Appropriate Antibiotic Prescribing for Dentists

Appropriate Antibiotic Prescribing for Dentists is organized by Dentaltown, L.L.C.
Released: 10/15/2014
Expiration Date: 6/30/2025
Overview:
Providing dental care to medically-complex patients continues to be a major challenge facing dentists. Despite advances in management techniques and treatment delivery, patients’ preexisting conditions and experiences contribute to difficult dental cases which often require antibiotic prophylaxis or in the case of acute infections, appropriate treatment. Your challenge of matching the right drug to the right bug at the right time and at the right dose for the right patient and the right procedure will be described to a depth that makes this program clinically useful. So what do you really need to know about all of those new antibiotics you keep hearing about? Are they really the latest and greatest? Are there really new guidelines when it comes to antibiotic prophylaxis?

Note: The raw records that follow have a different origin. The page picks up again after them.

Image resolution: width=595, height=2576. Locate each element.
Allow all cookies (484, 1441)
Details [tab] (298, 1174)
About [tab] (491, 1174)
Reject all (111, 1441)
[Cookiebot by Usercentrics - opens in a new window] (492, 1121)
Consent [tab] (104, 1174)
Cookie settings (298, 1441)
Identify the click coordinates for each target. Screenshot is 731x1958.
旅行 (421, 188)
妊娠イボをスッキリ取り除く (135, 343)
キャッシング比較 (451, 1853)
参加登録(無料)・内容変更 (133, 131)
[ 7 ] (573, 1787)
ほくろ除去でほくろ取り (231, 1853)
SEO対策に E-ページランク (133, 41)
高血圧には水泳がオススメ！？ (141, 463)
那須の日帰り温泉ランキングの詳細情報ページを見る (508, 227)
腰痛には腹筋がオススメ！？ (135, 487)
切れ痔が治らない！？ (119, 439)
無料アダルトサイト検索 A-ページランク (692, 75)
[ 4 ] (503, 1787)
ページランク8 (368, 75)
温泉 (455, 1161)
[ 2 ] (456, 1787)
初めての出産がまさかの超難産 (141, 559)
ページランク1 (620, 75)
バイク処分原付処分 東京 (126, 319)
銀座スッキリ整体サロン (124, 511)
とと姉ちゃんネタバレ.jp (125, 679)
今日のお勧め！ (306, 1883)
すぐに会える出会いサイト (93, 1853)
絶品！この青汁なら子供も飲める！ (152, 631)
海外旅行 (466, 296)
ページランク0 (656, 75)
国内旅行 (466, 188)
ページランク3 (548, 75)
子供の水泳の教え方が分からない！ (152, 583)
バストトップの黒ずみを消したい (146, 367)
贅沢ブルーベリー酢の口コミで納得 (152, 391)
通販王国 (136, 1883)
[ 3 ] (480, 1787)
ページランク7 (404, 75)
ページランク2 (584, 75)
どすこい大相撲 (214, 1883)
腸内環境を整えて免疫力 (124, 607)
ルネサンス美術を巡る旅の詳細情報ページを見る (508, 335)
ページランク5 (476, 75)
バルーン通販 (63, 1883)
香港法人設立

This program reviews the basics of antibiotic pharmacology with a particular focus on the dental realm. The goal of making dental pharmacology useful at chair side beginning on Monday morning will be emphasized. The principles of infectious diseases management are simplified so that the most salient points are distilled into useful tenants that will help you make the best prescription choice for your patients under all circumstances.
Educational Objectives:
Upon completion of this course, participants should be able to achieve the following:
• Discuss the principles of antibiotic pharmacokinetics and pharmacodynamics.
• Understand the clinical significance of matching the right drug to the right bug.
• Learn how to be a better prescriber and how to write better antibiotic prescriptions in order to match the right drug at the right dose to the right patient and the right procedure.
• Recognize the importance of the different antibiotic classes and their different mechanisms of action.
• Appreciate the recent updates in antibiotic prophylaxis for cardiac, orthopedic and immunocompromised patients.